I'm struggling very much with trying to figure out why so many people are struggling to understand how No Guard increases risk. It seems so straightforward to me. So that we can better help you understand, please, explain to me exactly what part of this step-by-step explanation you have difficulty with:

Risk, according to Dictionary.com, is "exposure to the chance of injury or loss" (if you have a different definition, then please let us know what it is). What does No Guard do? It does two relevant things: it causes all moves used against you by your opponent to hit, and it causes all moves used against your opponent by you to hit. Let's look at some of the fantastic and popular moves that are super-effective against our Riskymon: Fire Blast has 85% accuracy, Hurricane has 70% accuracy, and Stone Edge has 80% accuracy. Because it's right in the middle and an easy number, let's examine Stone Edge and its 80% accuracy. The "chance of injury or loss" (from the definition of Risk given above) when an opponent uses Stone Edge against our Riskymon is 80%. In the same scenario but with No Guard, that "chance of injury or loss" increases from 80% to 100% (a 20% or 25% increase depending on how you want to do your math). In other words, No Guard results in a higher "chance of injury or loss" in that scenario and therefore increases risk.

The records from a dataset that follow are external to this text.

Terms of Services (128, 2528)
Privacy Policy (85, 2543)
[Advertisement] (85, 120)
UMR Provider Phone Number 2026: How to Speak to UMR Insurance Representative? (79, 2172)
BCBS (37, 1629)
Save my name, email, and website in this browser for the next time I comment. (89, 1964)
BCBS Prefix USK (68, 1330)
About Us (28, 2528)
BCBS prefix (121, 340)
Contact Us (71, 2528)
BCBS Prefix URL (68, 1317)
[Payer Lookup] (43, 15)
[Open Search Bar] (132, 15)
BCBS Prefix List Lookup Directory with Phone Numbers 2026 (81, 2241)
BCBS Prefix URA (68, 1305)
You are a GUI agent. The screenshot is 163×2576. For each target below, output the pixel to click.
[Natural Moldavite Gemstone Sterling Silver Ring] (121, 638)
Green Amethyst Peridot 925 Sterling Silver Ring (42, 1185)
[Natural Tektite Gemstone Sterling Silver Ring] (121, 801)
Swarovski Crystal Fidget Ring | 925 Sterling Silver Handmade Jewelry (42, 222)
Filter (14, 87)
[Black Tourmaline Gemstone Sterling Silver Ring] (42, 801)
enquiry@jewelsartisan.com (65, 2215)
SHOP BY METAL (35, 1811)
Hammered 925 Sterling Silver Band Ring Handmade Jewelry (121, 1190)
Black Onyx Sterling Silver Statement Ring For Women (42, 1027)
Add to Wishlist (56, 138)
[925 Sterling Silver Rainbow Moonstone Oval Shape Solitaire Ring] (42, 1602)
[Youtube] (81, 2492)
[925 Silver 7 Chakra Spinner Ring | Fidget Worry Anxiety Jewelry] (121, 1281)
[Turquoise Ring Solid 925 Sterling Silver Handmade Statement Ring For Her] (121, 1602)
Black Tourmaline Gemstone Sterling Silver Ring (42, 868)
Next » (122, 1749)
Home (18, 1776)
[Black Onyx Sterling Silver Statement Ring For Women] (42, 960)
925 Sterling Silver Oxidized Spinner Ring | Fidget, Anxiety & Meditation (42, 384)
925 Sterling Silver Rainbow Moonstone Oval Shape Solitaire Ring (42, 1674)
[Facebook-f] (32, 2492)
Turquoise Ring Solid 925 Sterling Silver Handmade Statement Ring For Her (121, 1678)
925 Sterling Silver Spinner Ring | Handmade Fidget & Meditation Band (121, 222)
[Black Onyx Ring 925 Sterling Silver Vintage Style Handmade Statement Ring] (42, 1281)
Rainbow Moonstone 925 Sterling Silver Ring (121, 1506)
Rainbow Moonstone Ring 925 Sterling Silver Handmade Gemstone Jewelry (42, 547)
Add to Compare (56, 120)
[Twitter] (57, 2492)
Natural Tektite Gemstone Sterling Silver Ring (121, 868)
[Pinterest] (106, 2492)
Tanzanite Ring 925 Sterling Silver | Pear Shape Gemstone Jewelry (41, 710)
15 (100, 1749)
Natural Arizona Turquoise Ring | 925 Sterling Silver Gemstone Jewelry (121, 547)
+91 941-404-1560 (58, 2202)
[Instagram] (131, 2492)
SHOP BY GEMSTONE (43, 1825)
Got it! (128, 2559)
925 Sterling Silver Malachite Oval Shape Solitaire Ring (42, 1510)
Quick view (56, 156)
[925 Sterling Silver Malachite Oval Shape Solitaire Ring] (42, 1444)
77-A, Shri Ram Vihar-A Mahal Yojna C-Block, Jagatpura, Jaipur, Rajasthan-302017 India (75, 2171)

No Guard is actually one of the few abilities being proposed that on its own increases risk. The likes of Analysis, Flare Boost, and Rattled do not do that (having one in any scenario would not on its own actually increase the chance of injury or loss). If we want to get into a debate about whether No Guard increases risk too little or too much, then that's one thing that I think would be worth discussing, but that it increases risk at all is self-evident to me.